Lloyds Banking Group’s (LLOY.L) full-year profit jumped by 57 per cent, it said on Thursday, despite Britain’s faltering economy and a 450 million pound ($571 million) charge for potential costs from a regulatory review into motor finance.

Shares in the lender were up 4.7 per cent by 1400 GMT as investors warmed to a 2 billion pound buyback and shrugged off uncertainty over whether the bank had made a big enough provision for customers claiming they were overcharged on car loans.

Lloyds also disclosed in its annual report that it was facing a UK investigation into its anti-money laundering controls.

In a messy set of earnings for 2023, the bank’s profit was boosted by an unexpectedly light charge for bad loans despite Britain entering a recession in the second half of 2023. The 308 million pound charge compared with 1.5 billion pounds set aside the previous year.

Chief Executive Charlie Nunn told reporters this was partly down to a 700 million pound writeback on historic loans made against Britain’s Telegraph newspaper, which were repaid by the Barclay family in December.

As Britain’s biggest mortgage lender, Lloyds’ fortunes are closely linked with those of the struggling wider economy. But like its rivals, Lloyds has been boosted by lending revenue from higher Bank of England interest rates.

Lloyds said its adoption of more positive economic forecasts for 2024 helped to keep its bad loan charge low. It now expects UK growth of 0.5 per cent this year and house prices to fall by a more modest 2.2 per cent.

Lloyds reported a 2023 pretax profit of 7.5 billion pounds, up from 4.8 billion pounds a year earlier and slightly above analyst forecasts. The bank also announced a final dividend of 1.84 pence, in line with analyst forecasts.

It set out muted performance guidance for the year, with core margins forecast to fall to 2.9 per cent and return on tangible equity to 13 per cent before recovering to 15 per cent by 2026.



Lloyds said it was admitting no liability or wrongdoing in setting aside a 450 million pound provision to cover possible redress linked to an ongoing regulatory review into charging by car finance lenders. Some analysts estimate the bank’s potential costs could rise as high as 2 billion pounds.

Chief Financial Officer William Chalmers said the provision was the bank’s “best estimate” and declined to comment on analyst models.

“There will be question marks around how Lloyds has come to that figure … What we do know is that Lloyds is one of the more exposed banks should the FCA deem there was misconduct and customer loss,” said Hargreaves Lansdown analyst Matt Britzman.

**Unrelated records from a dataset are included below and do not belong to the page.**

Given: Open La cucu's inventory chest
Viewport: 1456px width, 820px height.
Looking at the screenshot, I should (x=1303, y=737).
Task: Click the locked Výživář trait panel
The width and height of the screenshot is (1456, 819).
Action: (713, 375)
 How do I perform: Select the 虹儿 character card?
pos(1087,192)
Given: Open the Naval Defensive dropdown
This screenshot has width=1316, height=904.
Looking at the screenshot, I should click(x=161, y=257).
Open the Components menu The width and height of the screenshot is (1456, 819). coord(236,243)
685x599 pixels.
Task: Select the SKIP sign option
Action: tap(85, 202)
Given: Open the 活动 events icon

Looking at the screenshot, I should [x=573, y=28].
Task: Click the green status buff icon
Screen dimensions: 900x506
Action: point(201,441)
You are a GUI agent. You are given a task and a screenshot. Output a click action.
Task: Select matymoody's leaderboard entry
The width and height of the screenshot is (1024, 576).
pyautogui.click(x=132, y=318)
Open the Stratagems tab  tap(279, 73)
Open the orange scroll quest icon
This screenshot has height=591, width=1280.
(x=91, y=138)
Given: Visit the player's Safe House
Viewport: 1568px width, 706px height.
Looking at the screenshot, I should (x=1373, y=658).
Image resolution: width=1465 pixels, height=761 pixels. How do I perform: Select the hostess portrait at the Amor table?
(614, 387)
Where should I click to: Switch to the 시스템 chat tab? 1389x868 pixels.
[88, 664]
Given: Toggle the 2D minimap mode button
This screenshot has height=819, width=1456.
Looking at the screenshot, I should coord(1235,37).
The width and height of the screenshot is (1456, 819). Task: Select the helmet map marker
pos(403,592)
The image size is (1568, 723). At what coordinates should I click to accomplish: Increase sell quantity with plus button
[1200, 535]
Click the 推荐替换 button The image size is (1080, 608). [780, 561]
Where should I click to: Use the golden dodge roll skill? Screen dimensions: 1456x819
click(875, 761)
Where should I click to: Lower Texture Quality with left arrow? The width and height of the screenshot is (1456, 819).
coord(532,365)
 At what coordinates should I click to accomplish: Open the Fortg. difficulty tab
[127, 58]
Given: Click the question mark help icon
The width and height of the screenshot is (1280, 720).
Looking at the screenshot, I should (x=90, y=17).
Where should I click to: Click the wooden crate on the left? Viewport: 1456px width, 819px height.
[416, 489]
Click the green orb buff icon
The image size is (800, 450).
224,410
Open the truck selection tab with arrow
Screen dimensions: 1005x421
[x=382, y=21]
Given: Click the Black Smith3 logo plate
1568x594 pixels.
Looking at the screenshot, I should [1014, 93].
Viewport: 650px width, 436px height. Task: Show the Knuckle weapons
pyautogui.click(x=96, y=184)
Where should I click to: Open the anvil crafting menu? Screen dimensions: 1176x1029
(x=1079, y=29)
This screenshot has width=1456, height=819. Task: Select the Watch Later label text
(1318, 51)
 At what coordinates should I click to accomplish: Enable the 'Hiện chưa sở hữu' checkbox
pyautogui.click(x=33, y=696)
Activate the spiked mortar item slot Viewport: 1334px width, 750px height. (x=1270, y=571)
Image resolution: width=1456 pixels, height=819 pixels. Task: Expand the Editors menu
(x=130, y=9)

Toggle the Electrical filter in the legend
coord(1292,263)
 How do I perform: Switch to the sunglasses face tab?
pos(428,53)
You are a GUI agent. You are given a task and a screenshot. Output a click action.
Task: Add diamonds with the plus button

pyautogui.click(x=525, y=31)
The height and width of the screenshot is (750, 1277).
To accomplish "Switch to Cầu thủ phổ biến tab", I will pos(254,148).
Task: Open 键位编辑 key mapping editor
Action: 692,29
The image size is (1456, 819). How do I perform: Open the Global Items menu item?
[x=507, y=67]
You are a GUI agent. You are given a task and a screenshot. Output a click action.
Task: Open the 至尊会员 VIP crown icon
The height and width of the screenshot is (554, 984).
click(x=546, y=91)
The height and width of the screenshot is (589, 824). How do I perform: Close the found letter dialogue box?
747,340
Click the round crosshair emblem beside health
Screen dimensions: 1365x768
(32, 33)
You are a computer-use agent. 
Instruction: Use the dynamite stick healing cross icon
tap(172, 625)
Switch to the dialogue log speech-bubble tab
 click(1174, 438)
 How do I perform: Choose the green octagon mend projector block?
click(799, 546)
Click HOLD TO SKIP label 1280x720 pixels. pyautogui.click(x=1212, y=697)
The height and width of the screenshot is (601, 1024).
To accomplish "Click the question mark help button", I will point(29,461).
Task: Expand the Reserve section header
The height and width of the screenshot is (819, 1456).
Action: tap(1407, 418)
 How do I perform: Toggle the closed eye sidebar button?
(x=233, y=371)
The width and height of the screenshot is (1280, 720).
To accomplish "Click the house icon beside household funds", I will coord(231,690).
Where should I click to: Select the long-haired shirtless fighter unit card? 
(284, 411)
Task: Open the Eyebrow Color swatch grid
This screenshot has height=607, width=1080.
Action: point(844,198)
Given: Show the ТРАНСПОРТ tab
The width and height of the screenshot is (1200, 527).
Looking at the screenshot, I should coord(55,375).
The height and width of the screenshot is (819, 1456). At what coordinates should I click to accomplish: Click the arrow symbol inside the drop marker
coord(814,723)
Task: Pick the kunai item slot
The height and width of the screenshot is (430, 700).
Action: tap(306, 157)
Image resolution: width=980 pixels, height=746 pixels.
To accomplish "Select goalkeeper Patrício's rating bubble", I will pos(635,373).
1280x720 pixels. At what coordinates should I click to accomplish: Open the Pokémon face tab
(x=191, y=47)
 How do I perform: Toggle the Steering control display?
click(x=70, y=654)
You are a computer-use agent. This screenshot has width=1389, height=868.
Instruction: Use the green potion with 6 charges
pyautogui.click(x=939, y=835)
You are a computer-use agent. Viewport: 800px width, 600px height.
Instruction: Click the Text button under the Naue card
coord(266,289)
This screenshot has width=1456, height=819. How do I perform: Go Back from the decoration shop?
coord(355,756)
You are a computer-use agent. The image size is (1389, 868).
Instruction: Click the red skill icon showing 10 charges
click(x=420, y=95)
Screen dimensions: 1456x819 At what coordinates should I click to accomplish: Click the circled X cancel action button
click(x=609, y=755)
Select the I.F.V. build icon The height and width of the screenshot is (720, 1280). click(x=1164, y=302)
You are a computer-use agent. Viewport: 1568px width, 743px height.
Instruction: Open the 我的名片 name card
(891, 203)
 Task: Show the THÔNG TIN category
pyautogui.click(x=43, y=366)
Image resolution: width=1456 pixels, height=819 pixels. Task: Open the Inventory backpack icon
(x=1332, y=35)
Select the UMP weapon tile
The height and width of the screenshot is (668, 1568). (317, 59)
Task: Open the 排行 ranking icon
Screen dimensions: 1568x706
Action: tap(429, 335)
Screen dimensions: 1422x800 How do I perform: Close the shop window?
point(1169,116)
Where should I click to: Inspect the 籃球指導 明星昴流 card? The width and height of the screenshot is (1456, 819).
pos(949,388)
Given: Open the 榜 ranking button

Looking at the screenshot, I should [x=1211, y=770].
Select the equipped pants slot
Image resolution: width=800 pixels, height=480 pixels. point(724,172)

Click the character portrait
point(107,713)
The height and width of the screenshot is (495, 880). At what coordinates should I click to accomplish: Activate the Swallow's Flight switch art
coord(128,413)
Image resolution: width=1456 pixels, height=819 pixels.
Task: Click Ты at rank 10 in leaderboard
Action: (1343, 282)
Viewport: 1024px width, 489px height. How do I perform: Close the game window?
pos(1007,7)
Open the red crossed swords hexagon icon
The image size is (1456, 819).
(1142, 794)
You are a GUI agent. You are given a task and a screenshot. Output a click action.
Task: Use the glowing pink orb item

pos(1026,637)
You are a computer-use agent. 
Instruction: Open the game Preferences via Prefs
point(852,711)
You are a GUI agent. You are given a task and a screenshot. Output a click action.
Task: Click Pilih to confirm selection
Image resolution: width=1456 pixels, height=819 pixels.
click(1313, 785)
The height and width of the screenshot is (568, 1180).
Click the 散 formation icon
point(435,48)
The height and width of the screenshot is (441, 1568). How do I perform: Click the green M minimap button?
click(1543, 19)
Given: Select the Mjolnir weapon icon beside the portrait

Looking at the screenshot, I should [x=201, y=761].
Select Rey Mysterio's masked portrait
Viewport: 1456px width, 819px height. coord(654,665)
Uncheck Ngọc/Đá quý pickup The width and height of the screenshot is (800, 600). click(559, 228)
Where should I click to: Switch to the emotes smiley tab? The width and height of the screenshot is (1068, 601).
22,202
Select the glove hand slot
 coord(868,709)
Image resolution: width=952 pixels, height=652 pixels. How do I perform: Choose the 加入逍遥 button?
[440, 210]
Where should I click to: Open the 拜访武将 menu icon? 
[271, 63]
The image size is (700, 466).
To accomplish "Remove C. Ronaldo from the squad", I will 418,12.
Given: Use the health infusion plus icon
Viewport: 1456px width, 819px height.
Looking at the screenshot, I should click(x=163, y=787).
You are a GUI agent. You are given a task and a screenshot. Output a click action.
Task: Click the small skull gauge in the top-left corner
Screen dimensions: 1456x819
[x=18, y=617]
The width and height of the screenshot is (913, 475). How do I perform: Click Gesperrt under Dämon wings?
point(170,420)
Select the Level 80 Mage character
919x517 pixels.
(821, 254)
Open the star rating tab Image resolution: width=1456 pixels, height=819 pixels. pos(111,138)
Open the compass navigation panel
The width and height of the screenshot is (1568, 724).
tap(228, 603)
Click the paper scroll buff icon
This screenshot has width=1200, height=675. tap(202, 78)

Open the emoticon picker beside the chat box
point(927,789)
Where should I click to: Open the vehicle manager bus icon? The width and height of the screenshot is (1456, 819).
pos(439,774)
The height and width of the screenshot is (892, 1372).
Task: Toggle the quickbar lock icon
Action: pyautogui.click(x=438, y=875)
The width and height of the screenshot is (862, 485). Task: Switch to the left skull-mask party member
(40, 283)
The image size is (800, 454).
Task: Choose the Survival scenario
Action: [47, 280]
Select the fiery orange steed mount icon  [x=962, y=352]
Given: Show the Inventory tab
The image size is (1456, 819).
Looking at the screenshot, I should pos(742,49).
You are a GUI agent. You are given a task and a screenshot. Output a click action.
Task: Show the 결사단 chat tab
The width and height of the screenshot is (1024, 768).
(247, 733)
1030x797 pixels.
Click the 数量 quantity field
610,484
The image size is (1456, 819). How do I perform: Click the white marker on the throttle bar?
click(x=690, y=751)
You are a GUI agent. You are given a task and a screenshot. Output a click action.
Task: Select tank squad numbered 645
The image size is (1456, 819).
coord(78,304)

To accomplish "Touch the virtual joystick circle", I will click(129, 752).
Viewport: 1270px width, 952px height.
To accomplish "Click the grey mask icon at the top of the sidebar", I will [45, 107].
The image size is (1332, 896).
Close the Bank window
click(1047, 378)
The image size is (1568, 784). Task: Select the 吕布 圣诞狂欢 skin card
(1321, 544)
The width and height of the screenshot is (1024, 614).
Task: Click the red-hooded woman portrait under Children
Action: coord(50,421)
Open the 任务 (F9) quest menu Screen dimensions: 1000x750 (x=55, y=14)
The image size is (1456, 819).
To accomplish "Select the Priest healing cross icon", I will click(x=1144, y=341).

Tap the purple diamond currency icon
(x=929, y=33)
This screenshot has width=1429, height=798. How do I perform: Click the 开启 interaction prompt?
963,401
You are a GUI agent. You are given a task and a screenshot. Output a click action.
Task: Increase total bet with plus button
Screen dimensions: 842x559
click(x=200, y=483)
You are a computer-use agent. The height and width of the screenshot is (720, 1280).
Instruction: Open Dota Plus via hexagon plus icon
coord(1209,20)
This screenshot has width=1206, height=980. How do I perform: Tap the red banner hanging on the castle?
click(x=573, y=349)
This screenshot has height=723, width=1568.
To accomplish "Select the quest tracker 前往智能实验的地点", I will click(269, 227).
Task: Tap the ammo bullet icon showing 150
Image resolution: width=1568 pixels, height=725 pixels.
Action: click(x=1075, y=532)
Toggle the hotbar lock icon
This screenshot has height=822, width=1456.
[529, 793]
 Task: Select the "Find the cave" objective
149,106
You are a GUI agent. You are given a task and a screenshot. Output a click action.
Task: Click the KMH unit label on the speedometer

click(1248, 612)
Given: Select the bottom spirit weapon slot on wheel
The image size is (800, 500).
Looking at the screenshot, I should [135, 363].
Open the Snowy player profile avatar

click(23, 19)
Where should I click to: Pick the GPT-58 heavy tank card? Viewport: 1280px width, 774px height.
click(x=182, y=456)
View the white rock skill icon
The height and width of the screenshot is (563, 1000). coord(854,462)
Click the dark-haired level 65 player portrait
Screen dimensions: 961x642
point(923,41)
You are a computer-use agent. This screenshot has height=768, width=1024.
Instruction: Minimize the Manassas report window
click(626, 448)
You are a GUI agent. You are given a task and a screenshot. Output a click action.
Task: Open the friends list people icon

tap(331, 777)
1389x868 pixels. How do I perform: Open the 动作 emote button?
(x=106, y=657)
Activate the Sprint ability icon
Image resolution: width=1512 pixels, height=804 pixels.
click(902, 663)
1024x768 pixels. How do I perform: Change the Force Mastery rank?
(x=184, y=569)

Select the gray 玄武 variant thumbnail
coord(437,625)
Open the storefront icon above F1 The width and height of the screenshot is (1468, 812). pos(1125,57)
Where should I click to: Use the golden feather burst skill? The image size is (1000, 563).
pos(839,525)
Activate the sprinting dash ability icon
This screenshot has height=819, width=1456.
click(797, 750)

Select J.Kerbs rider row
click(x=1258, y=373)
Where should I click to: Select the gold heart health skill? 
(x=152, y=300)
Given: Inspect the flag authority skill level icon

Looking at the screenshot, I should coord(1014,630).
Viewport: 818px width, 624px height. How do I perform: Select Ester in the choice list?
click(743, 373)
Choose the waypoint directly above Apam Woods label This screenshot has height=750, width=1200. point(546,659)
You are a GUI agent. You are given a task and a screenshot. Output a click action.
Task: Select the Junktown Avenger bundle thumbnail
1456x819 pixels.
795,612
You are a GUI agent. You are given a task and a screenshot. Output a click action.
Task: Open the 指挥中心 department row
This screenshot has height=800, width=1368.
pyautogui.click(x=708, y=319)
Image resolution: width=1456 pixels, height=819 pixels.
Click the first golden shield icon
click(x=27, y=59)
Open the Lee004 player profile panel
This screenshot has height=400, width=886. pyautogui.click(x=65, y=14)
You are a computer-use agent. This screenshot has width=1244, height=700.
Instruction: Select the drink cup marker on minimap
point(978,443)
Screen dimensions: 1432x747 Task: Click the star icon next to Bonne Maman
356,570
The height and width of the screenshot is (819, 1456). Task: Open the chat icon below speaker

Analysts at RBC have estimated the sector’s total compensation bill could reach 16 billion pounds, making it the costliest consumer banking scandal since the mis-selling of payment protection insurance (PPI).

Lloyds’ CEO Nunn was paid was 3.7 million pounds in 2023, down 2 per cent on 2022 remuneration, the annual report showed. This was largely driven by a lower bonus.

The bank also announced it had appointed former Banco Santander (SAN.MC) executive Nathan Bostock to its board after deputy chairman Alan Dickinson said he would step down.

Bostock was chief executive of the Spanish lender’s UK arm from 2014 until 2022.